Nie mamy dokładnych informacji ilu Lublinian wzięło udział w Powstaniu Warszawskim. Wiemy, że na pewno zginęła tam trójka licealistów – Włodek Kadura, Grażyna Kobylańska i Olek Popiel, bez wieści przepadła w czasie walk w stolicy Halina Ścibor – Rylska.
Po 76 latach od wybuchu Powstania mamy dostęp do większości dokumentów z tamtego czasu. Wynika z nich, że walczący nie mieli żadnych szans na sukces. Nie mieli zamiaru wspomagać ich Sowieci, sami pragnęli zdobyć Warszawę i zdobyli kilka miesięcy później. Pomoc aliantów była nader skromna, powtórzyła się po raz kolejny zasada – „Nikt nie będzie umierał za Warszawę”, podobnie jak w 1939 r. za Gdańsk.

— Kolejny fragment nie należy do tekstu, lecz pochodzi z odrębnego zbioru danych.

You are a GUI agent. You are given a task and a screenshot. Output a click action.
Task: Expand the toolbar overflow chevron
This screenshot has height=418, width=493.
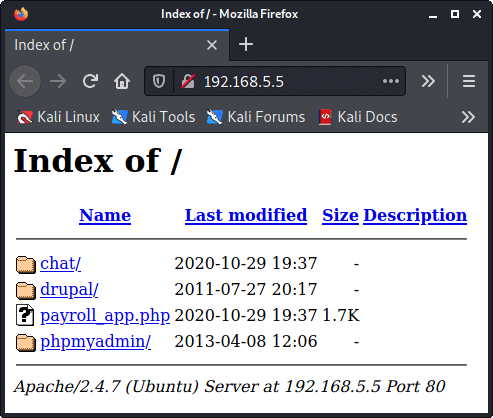point(428,81)
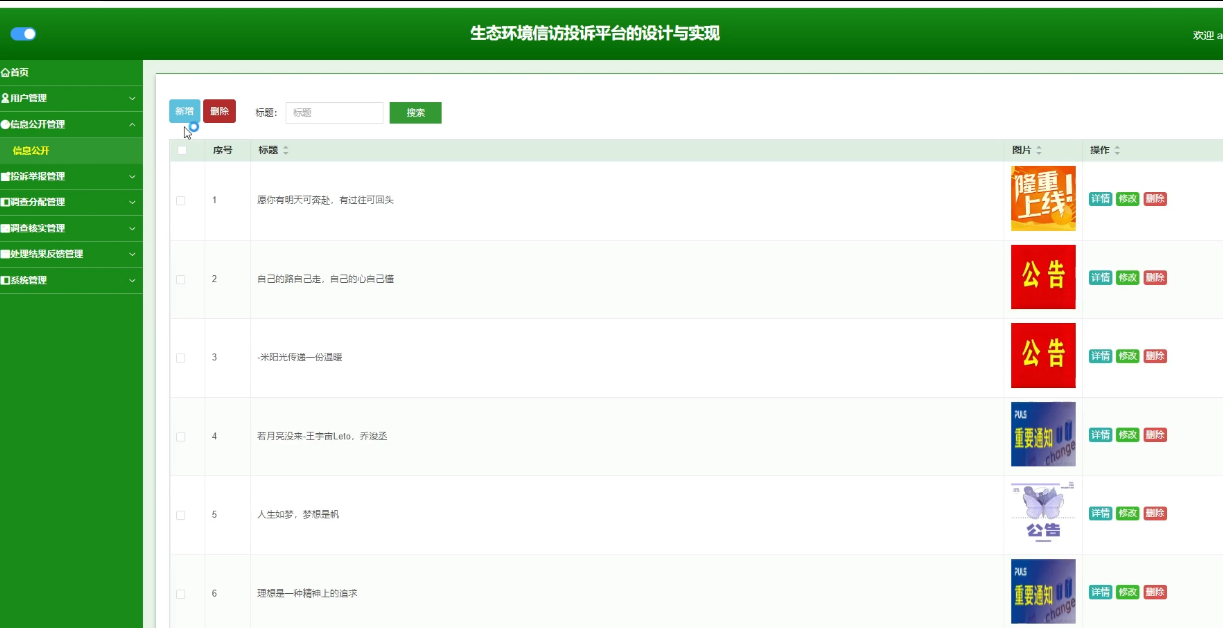Screen dimensions: 1223x628
Task: Click the red 删除 toolbar button
Action: pyautogui.click(x=219, y=111)
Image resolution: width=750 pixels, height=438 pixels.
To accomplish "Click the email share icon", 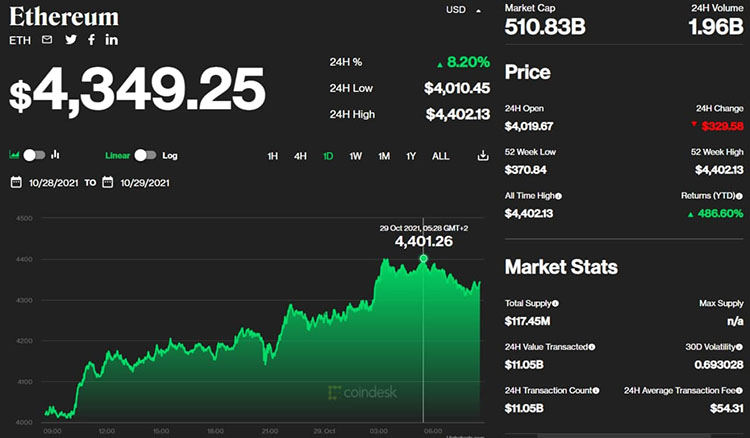I will (x=47, y=40).
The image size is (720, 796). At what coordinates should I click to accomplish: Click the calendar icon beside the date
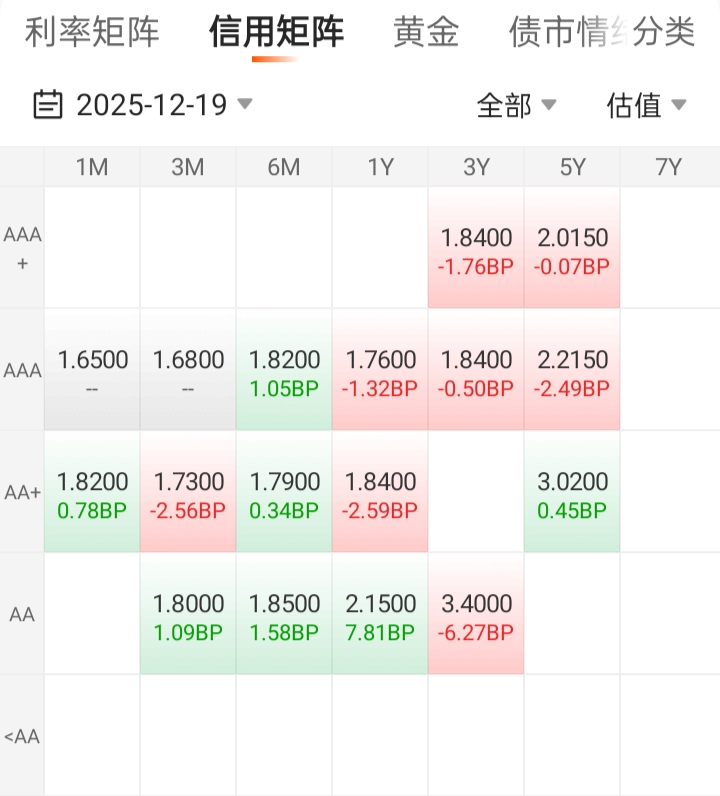[48, 104]
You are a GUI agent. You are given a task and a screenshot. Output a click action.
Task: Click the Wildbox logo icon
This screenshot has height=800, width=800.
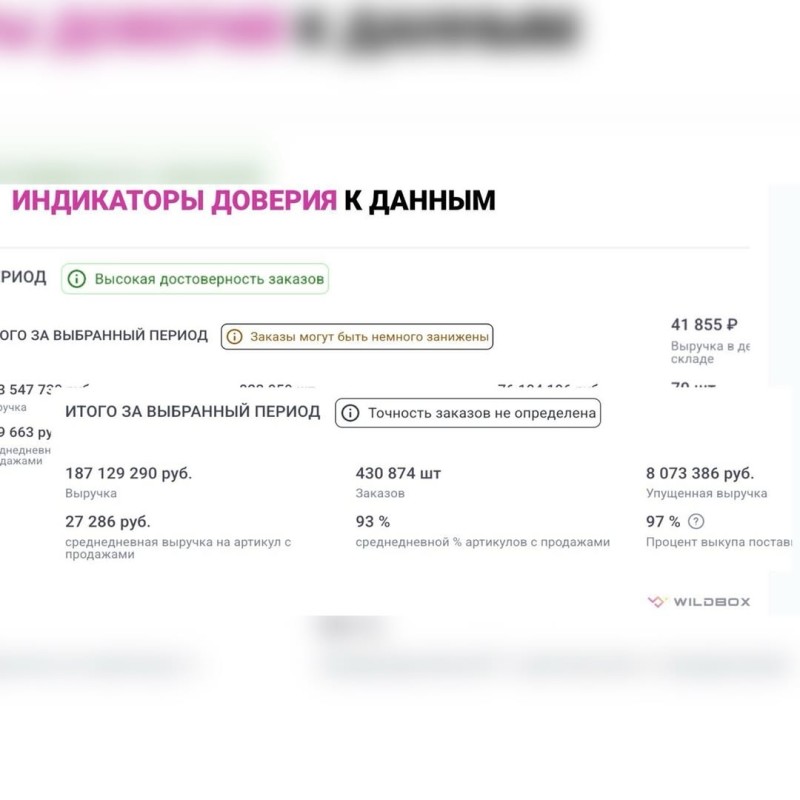(656, 602)
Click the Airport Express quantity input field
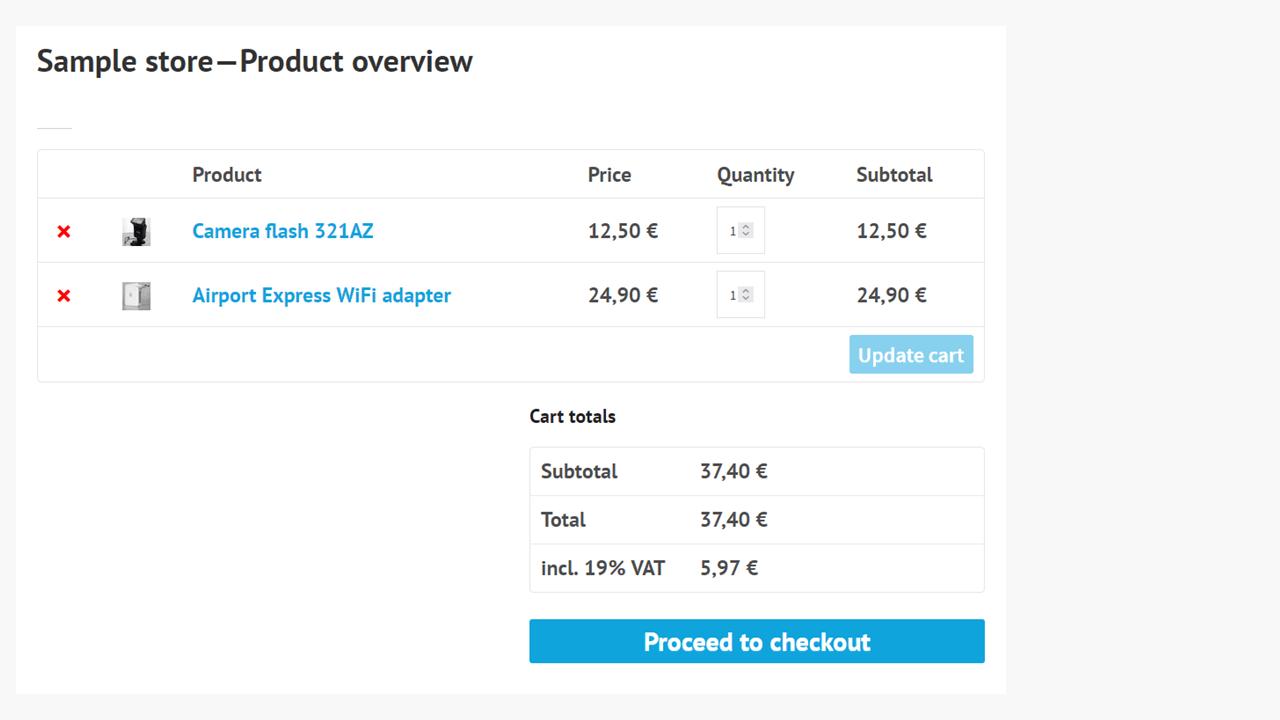 pyautogui.click(x=734, y=294)
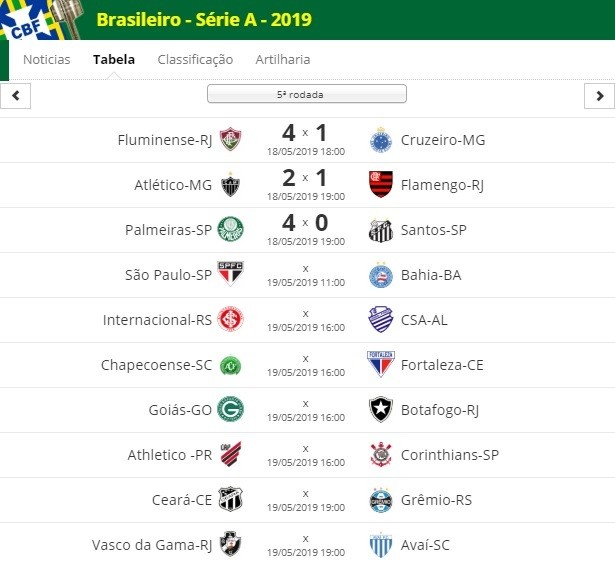
Task: Open the Artilharia tab
Action: (283, 59)
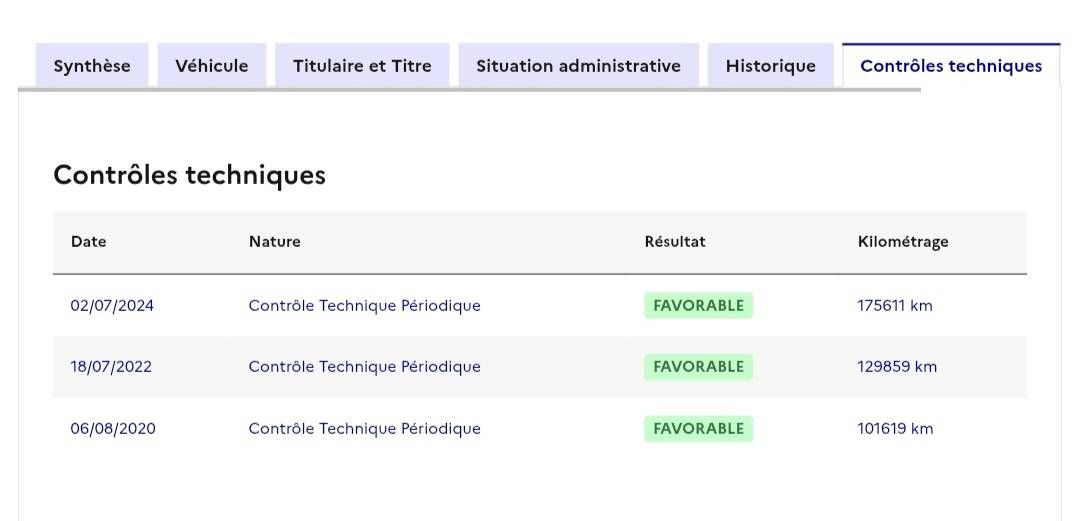Open the Situation administrative tab
1080x521 pixels.
tap(579, 65)
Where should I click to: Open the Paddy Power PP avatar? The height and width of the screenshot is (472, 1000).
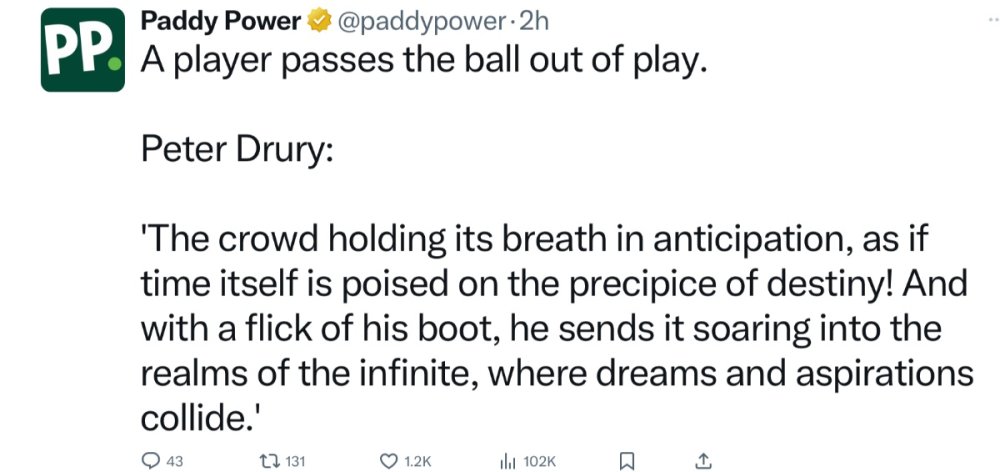pyautogui.click(x=83, y=51)
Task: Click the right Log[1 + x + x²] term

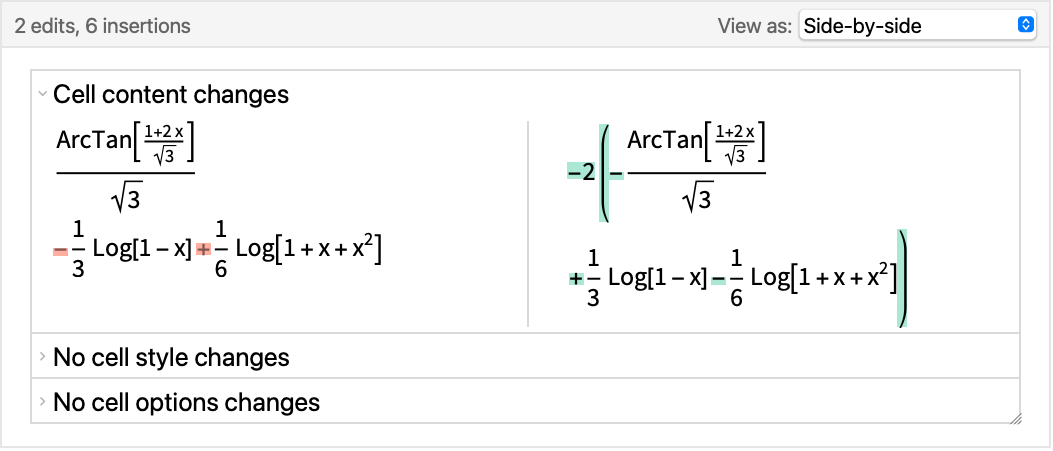Action: point(823,278)
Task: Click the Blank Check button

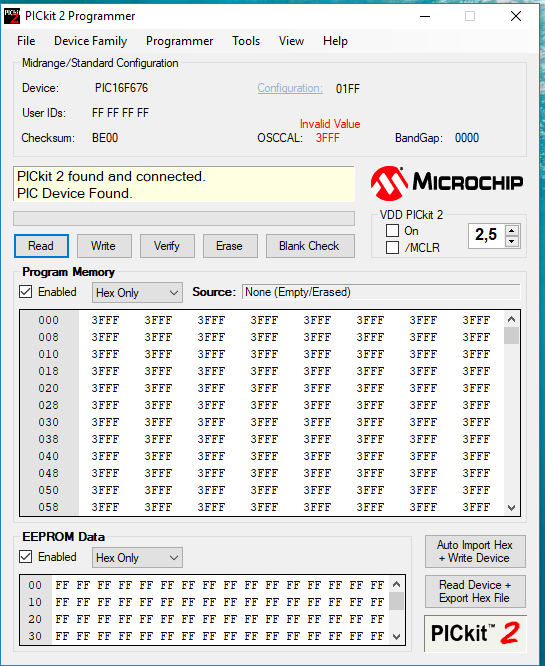Action: [310, 246]
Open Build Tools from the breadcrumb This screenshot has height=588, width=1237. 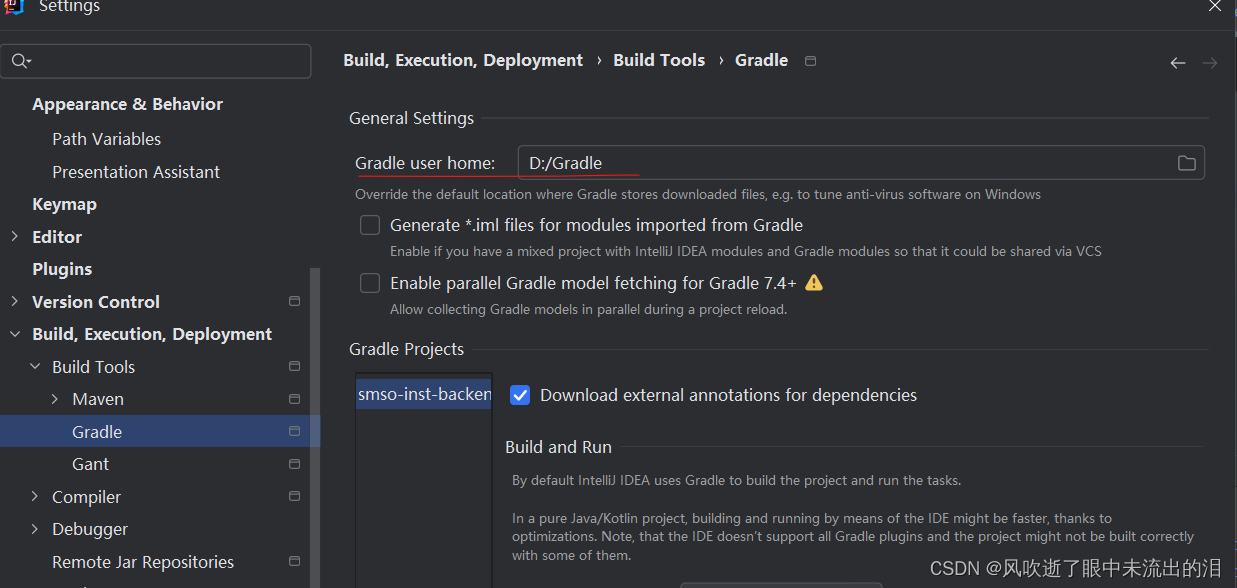pos(658,60)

Losy wojny i tak były przesądzone, po co byłoby narażać komandosów angielskich czy amerykańskich? Poza tym, wskutek układów zawartych w Teheranie i tak było wiadomo, że Polska będzie w strefie wpływów Związku Radzieckiego. Pewne złudzenia mogły mieć jedynie polskie władze na uchodźstwie, wygrane powstanie dawałoby jakieś nadzieje na lepszą pozycję przy ewentualnych negocjacjach odnośnie Polski po zakończeniu wojny.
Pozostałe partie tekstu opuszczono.